Inhaalbeweging aan de gang
De cijfers voor vrouwelijk ondernemerschap evolueren evenwel in de goede richting. Al enkele jaren groeit het aantal vrouwelijke zelfstandigen verhoudingsgewijs sneller dan het aantal mannen. De genderkloof in het Belgische ondernemerschap wordt geleidelijk gedicht. Terwijl vrouwen in 2007 slechts 33,4 % van de zelfstandigen in België uitmaakten, is dat cijfer nu gestegen tot 35,5 %. Tegenover 2021 waren er in 2022 10.947 meer zelfstandige en meewerkende vrouwen. In 2022 steeg het aantal vrouwelijke zelfstandigen met 2,5 % terwijl het aantal mannelijke zelfstandigen steeg met 2 %.
Die inhaalbeweging zou zich moeten voortzetten, omdat vrouwelijke zelfstandigen (inclusief helpers) een iets jonger profiel hebben dan mannelijke zelfstandigen. 12,4 % van hen is jonger dan 30 en 23,6 % is tussen de 30 en 40 jaar (tegenover respectievelijk 11 % en 21,5 % bij mannen). Bijna 85 % van de zelfstandig werkzame vrouwen is jonger dan 60. Bij mannen is dat 80 %.

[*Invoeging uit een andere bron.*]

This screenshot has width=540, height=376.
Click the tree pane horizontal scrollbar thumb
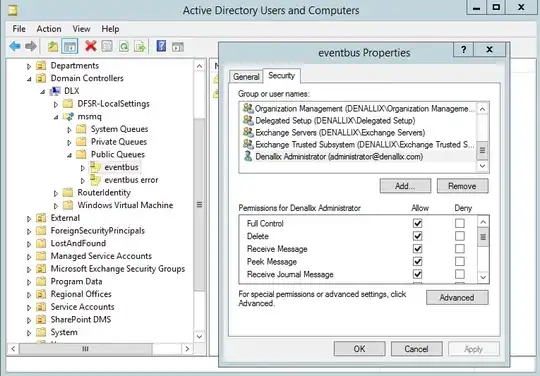[x=85, y=349]

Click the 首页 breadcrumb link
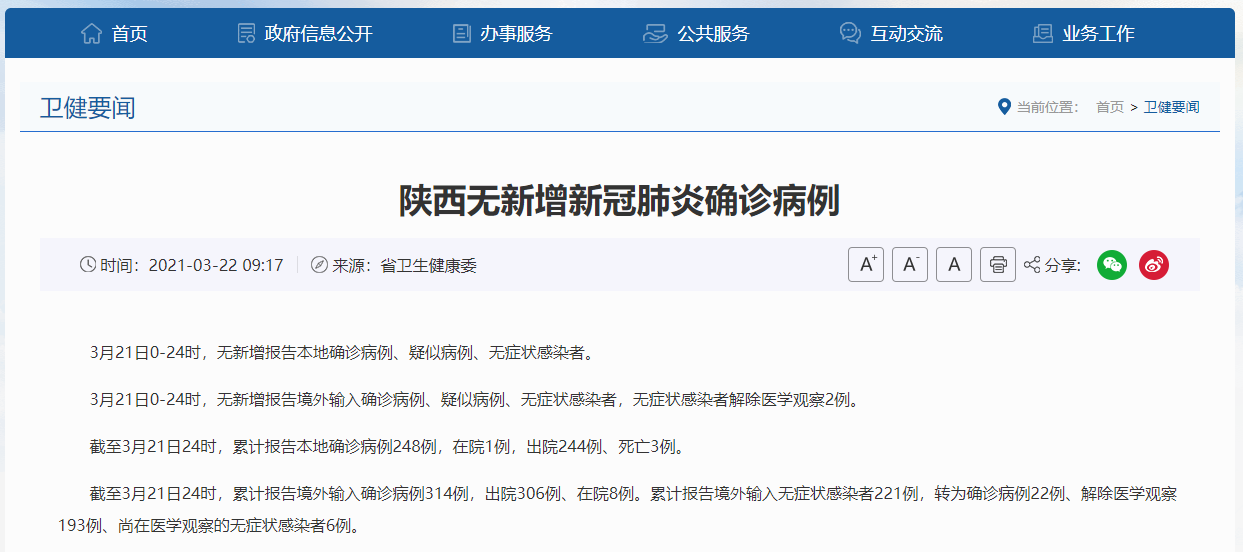click(x=1110, y=107)
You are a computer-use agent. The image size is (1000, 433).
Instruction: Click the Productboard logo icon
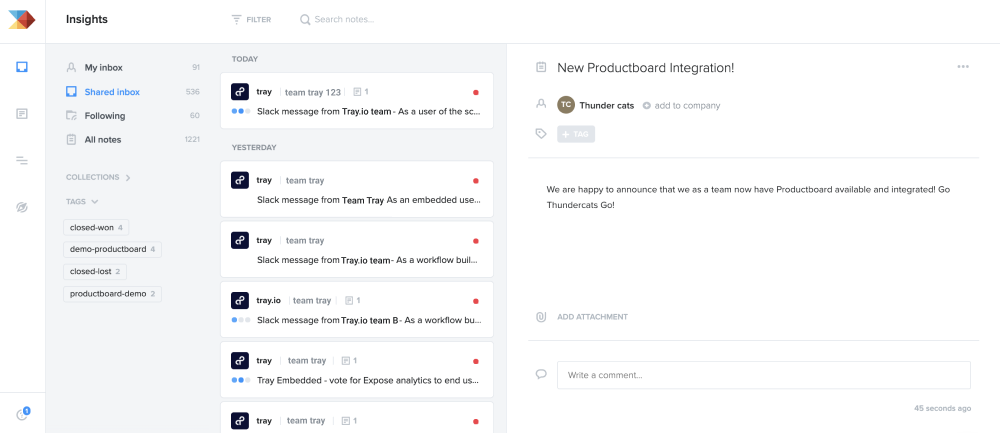pos(21,19)
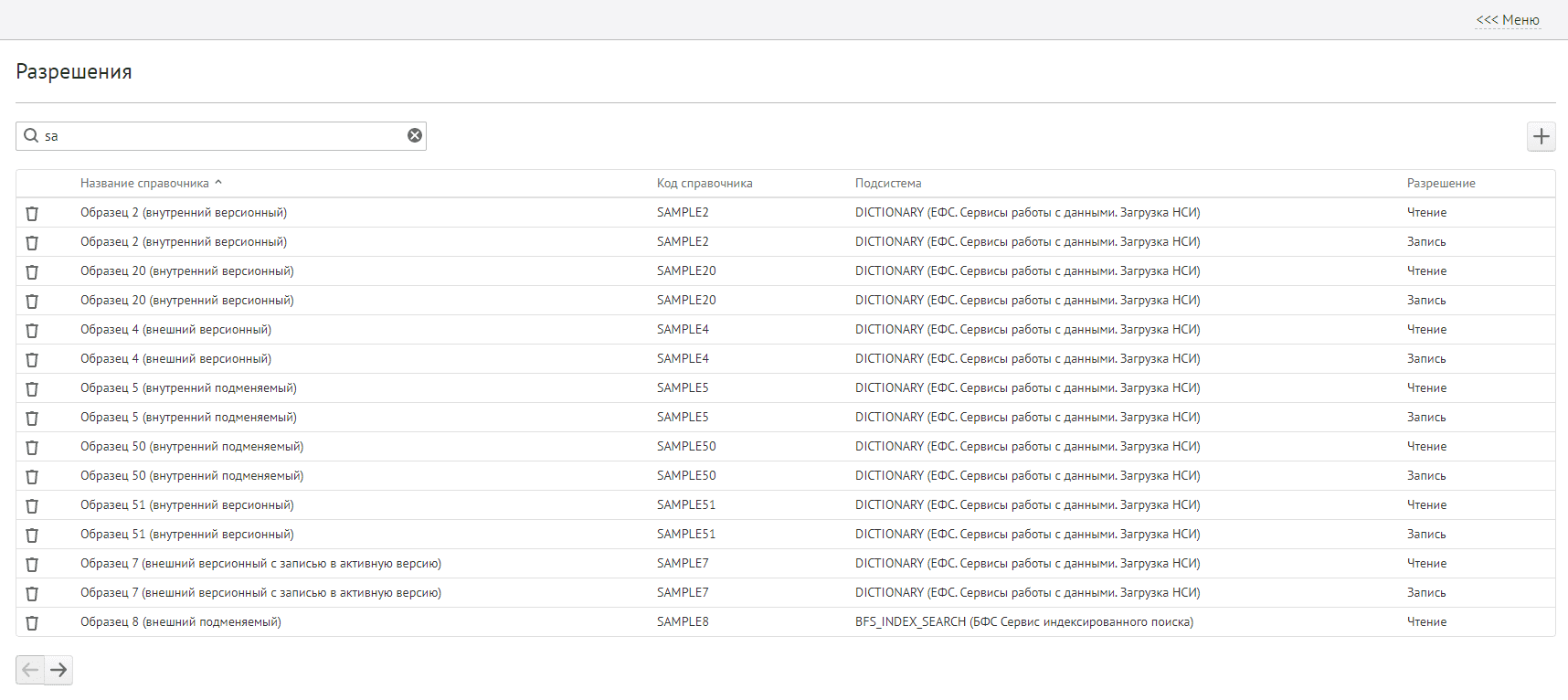
Task: Delete the SAMPLE50 Чтение permission
Action: (x=32, y=447)
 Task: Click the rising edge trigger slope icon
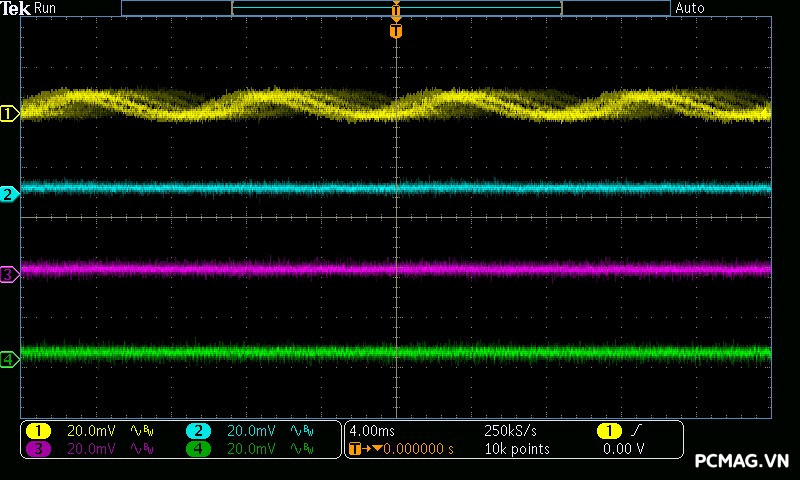click(x=636, y=430)
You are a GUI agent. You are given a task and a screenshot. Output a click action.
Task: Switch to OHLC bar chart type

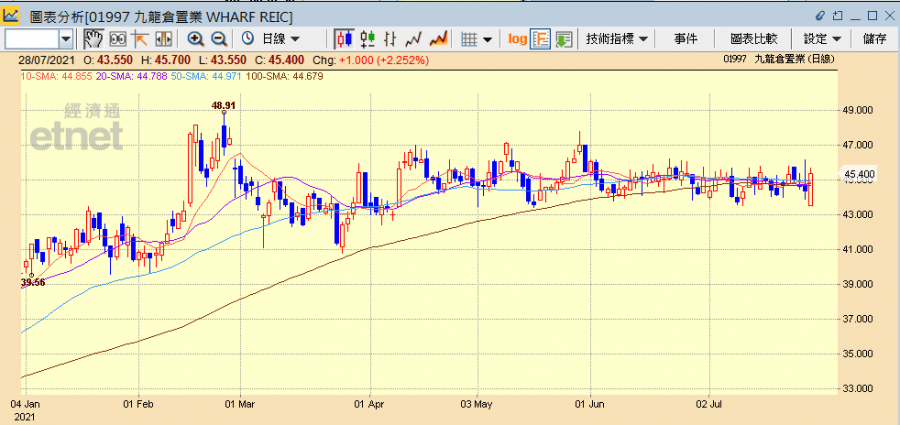[391, 38]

De trend is minder gunstig als het gaat om startende ondernemers. 37,5 % van de zelfstandige activiteiten werd in 2022 door vrouwen gestart, wat neerkomt op een totaal van 46.504 vrouwelijke starters, een daling ten opzichte van 2021. De daling van het aantal starters is proportioneel groter bij vrouwen (-5,3 %) dan bij mannen (-1,7 %). De opwaartse trend sinds 2013, die in 2021 na de afname in 2020 hervatte, lijkt zich dus nog niet volledig te hebben gestabiliseerd. Die trend in 2022 kan gedeeltelijk worden verklaard door de verslechtering van het economische klimaat als gevolg van aanbodschokken tegen de achtergrond van geopolitieke onrust.

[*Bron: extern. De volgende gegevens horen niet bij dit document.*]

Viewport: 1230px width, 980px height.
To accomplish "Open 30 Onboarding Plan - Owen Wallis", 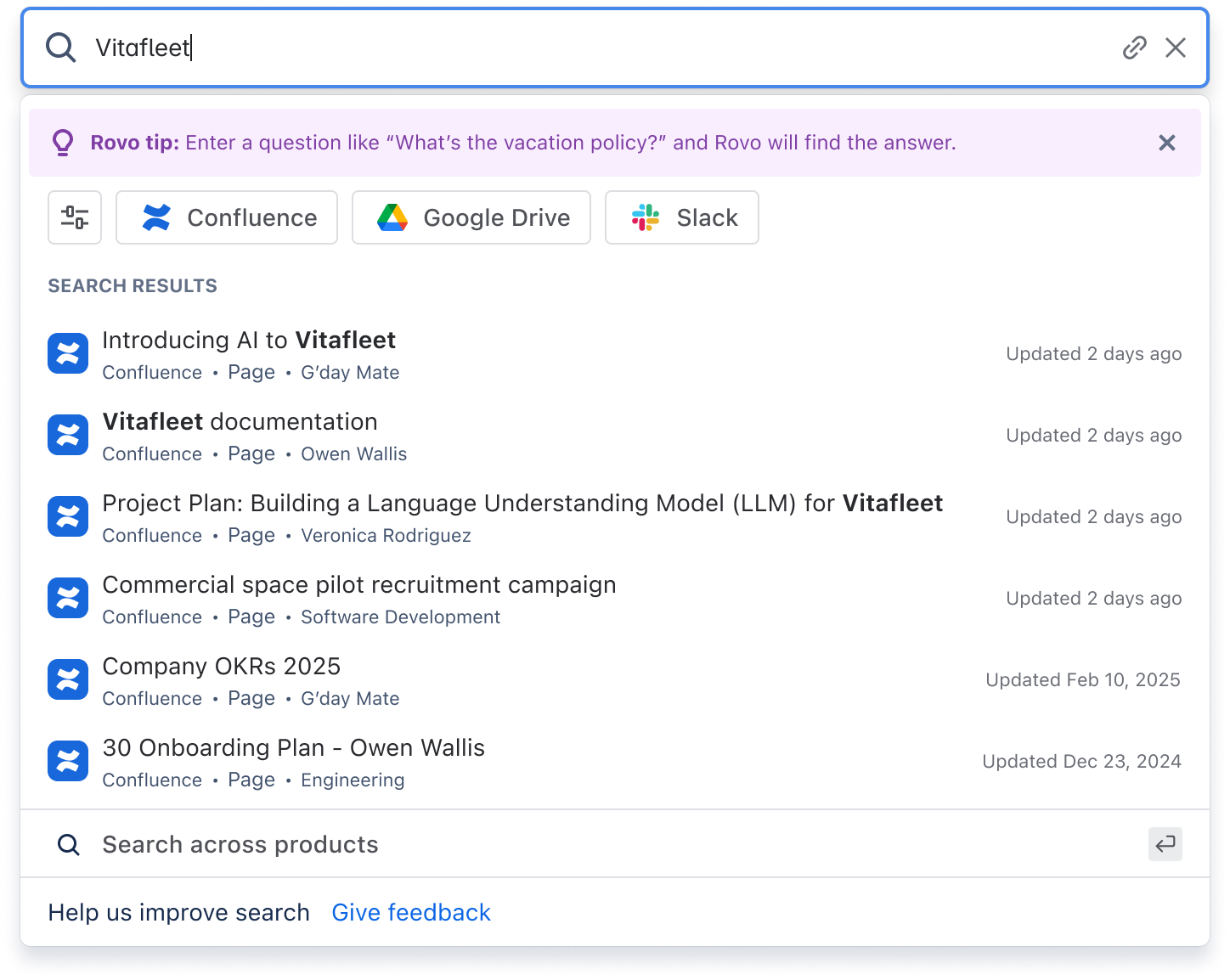I will coord(293,747).
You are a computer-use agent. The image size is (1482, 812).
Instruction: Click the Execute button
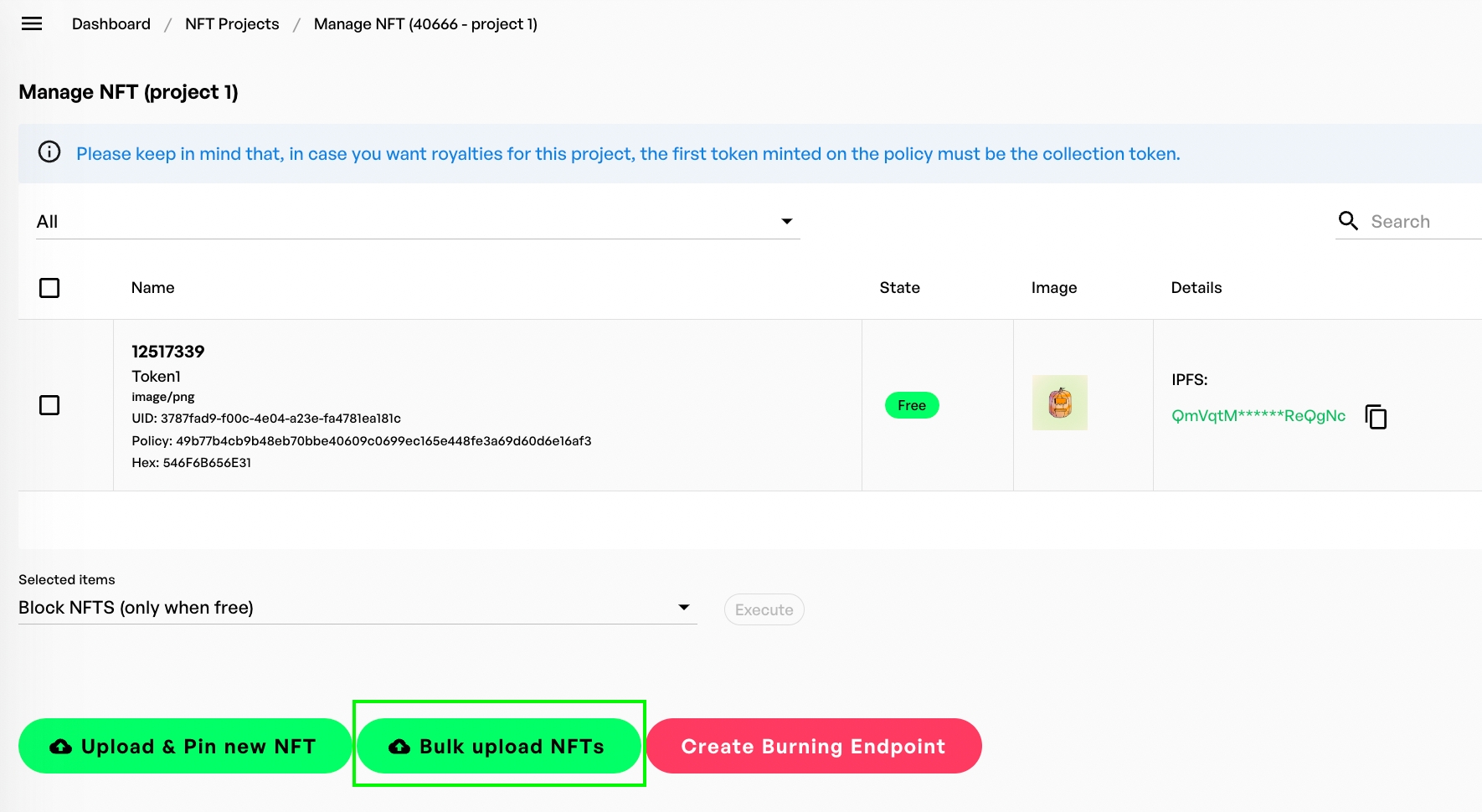tap(764, 609)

De ondernemerschapsgraad van Belgische vrouwen tussen 18 en 64 jaar steeg, na een inkrimping in 2021, opnieuw in 2022. Iets meer dan één op de tien vrouwen tussen 18 en 64 jaar in België was zelfstandige in 2022 (10,6 %). Dat betekent een stijging met 1,7 procentpunt ten opzichte van 2021.
In de vrije beroepen (42,7 % van alle vrouwelijke zelfstandigen) en de handel (27,4 % van alle vrouwelijke zelfstandigen) zijn het grootste aantal vrouwelijke ondernemers te vinden. Maar het aantal mannelijke zelfstandigen in die sectoren (vrije beroepen 46,2 % (V) tegenover 53,8 % (M), handel 36,1 % (V) tegenover 63,9 % (M)) blijft echter veel hoger. De dienstensector is de enige sector waar er meer vrouwelijke zelfstandigen (57,9 %) dan mannen (42,1 %) zijn. Met een vrouwelijke vertegenwoordiging van slechts 16,4 % is de verhouding tussen mannen en vrouwen in de industriesector het meest onevenwichtig.

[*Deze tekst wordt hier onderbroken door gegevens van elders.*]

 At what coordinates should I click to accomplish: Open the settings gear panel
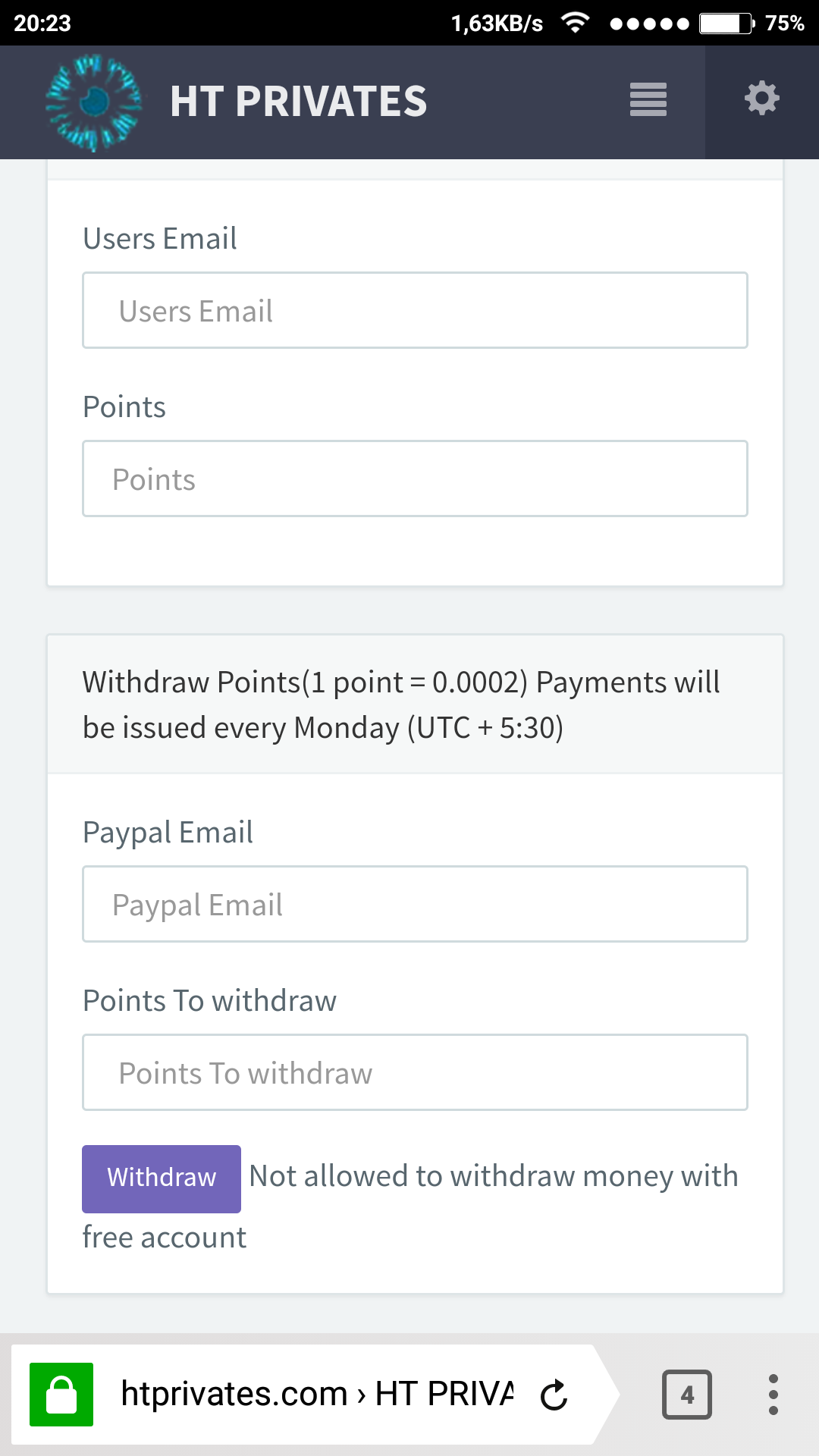pyautogui.click(x=761, y=99)
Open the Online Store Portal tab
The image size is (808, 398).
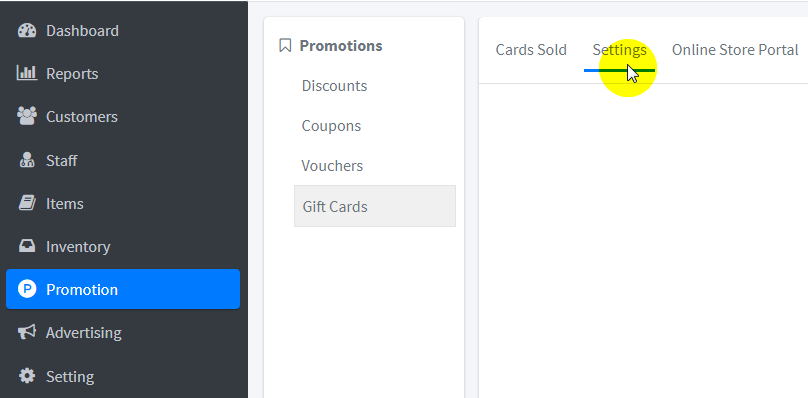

In 2022 waren 178.754 zelfstandige bestuurders vrouwen, wat neerkomt op ongeveer 40 % van alle zelfstandigen, tegenover 55,6 % voor de mannelijke bestuurders. Meer dan een kwart (28,4 %) van alle bestuurders waren vrouwen.
België loopt voorop
Het percentage vrouwelijke ondernemers in België is veel lager dan dat van mannen. Maar het cijfer ligt nog steeds hoger dan dat van onze buurlanden Frankrijk, Luxemburg en Duitsland, en ligt zelfs boven het gemiddelde van de 27 lidstaten van de Europese Unie. België staat op de 6e plaats in Europa. Belgische zelfstandig werkzame vrouwen hebben echter minder vaak dan hun mannelijke collega’s werknemers in loondienst. Op Europees niveau tekent zich een soortgelijke trend af.